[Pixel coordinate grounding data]
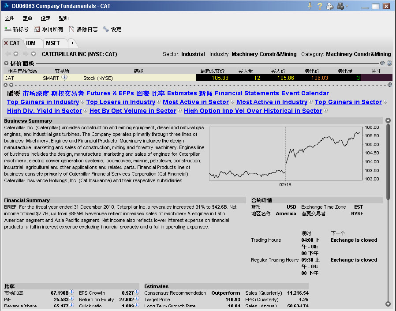Collapse the 报价面板 quote panel
The image size is (396, 311).
[6, 64]
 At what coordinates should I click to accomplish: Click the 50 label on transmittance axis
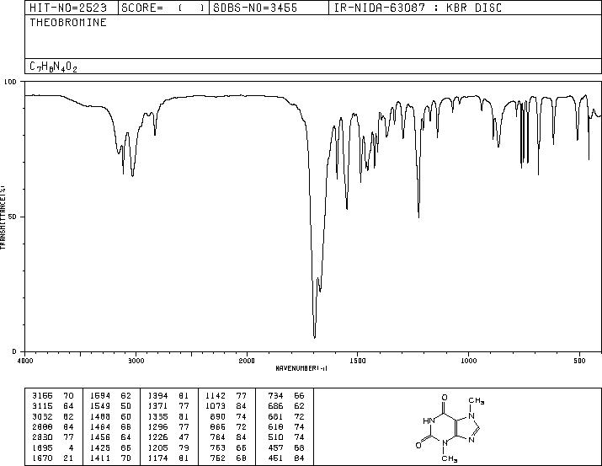coord(12,217)
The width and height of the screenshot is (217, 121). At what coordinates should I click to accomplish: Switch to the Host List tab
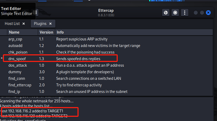tap(12, 24)
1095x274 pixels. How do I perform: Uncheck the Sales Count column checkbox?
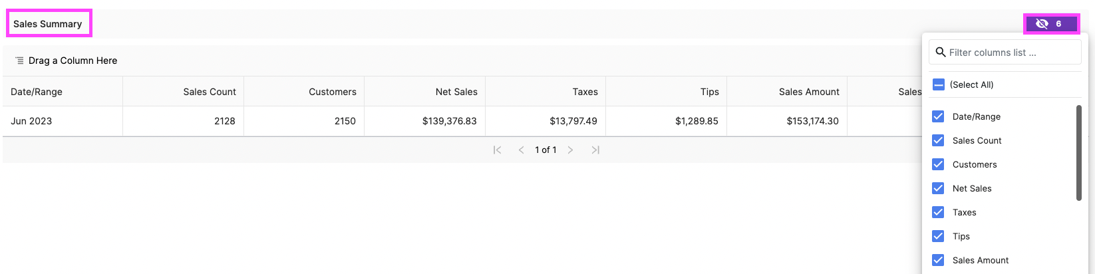[938, 140]

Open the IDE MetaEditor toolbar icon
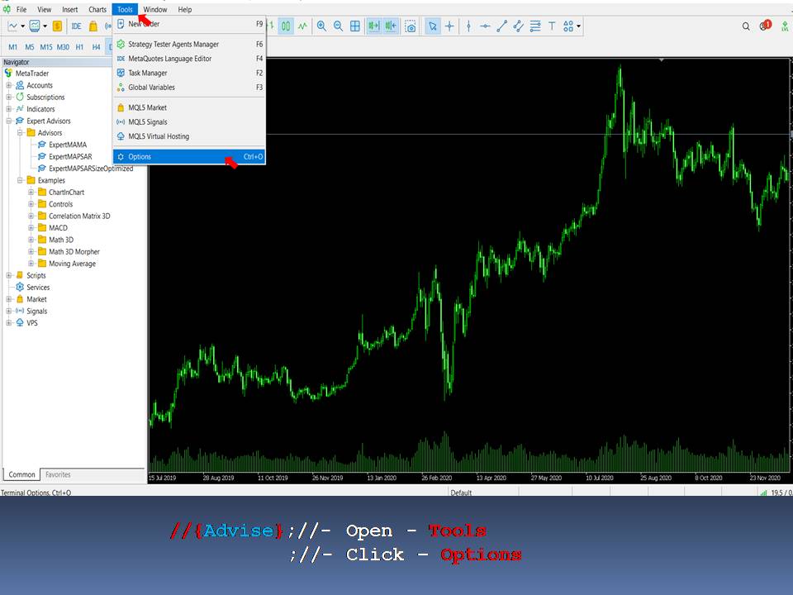pos(76,26)
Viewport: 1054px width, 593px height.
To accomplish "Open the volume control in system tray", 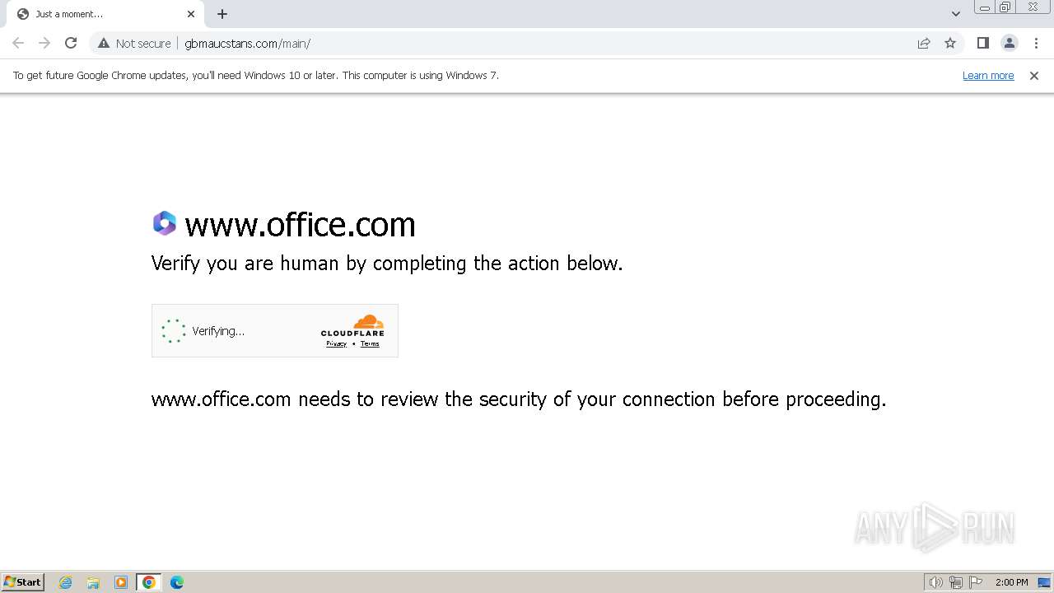I will click(x=936, y=582).
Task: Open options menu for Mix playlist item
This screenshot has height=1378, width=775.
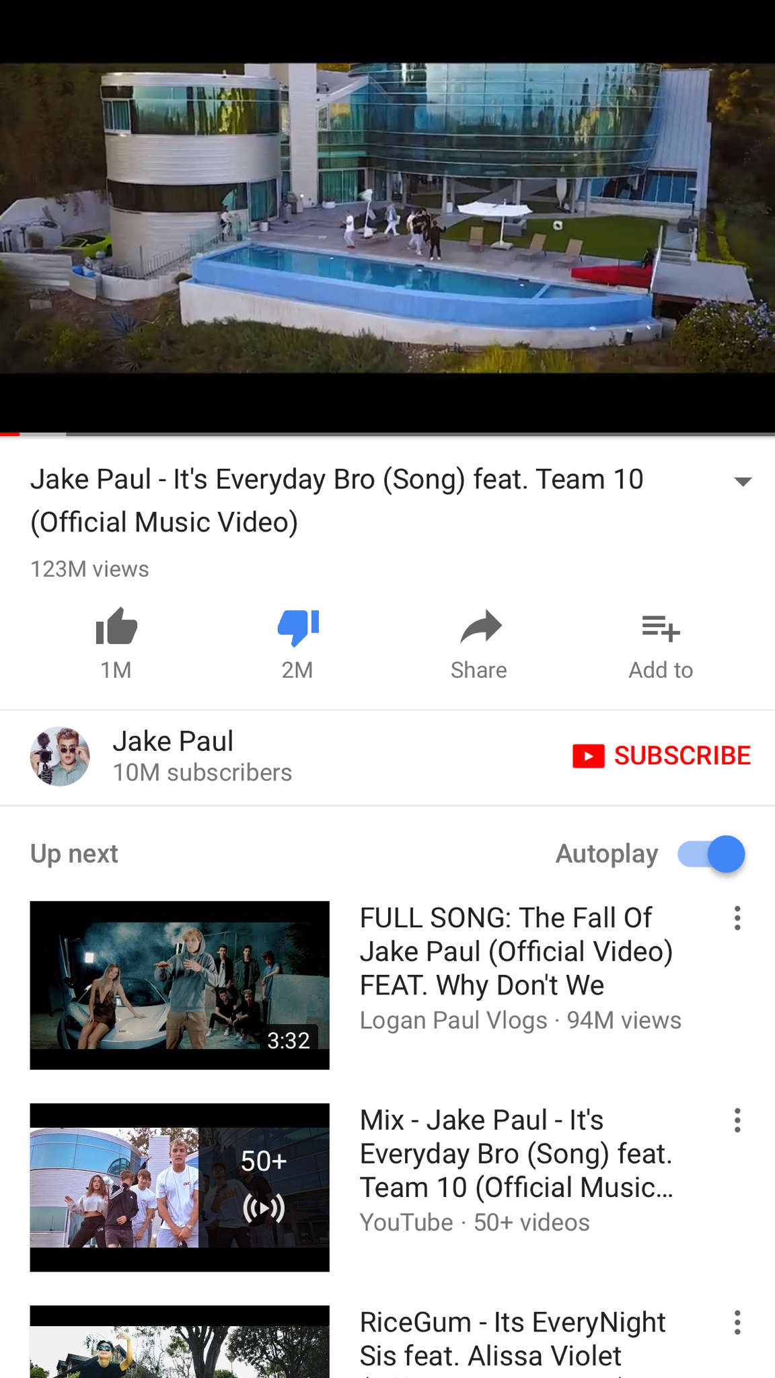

Assigned task — Nothing but the lines from the one that contains "Task: Open options menu for Mix playlist item" through the last line of the records belongs in the answer, reproduced exactly, with no pictures.

Exercise answer —
Task: Open options menu for Mix playlist item
This screenshot has height=1378, width=775.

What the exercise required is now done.